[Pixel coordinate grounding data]
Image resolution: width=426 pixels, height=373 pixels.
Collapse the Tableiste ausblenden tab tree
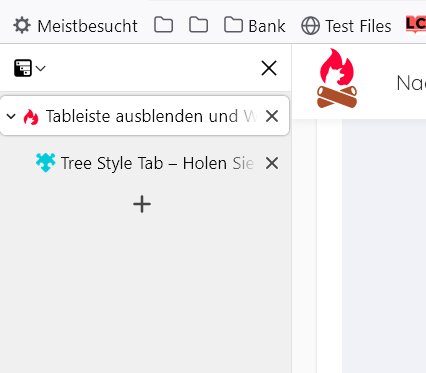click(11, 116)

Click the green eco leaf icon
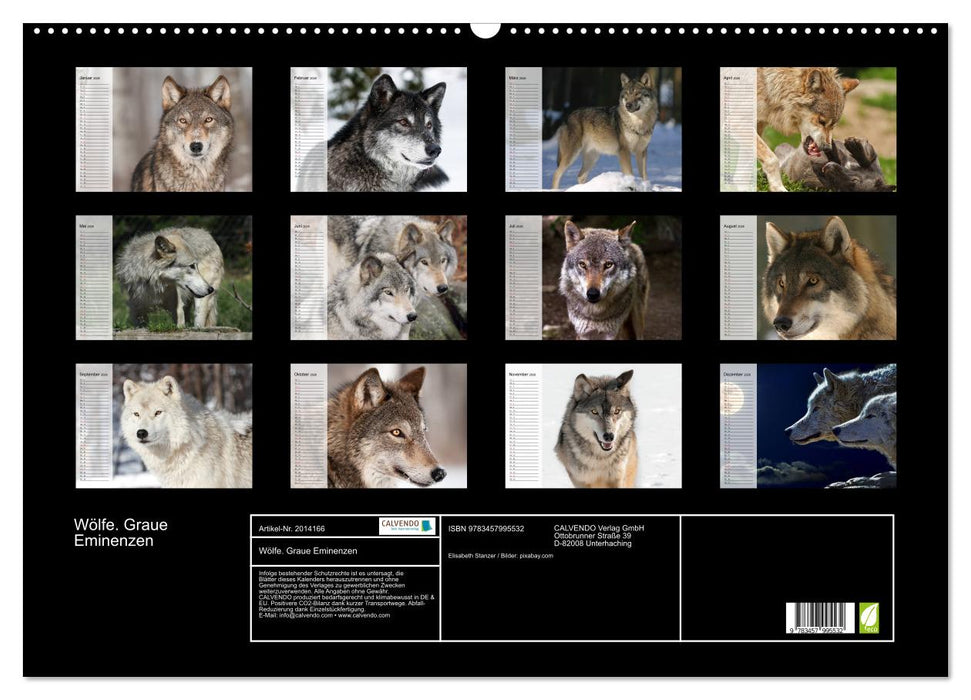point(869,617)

* THE TASK:
Restate the records above in full, word for word. Keep pictures out.

* RESULT OF THE TASK:
Image resolution: width=426 pixels, height=373 pixels.
Collapse the Tableiste ausblenden tab tree
click(11, 116)

Click the green eco leaf icon
point(869,617)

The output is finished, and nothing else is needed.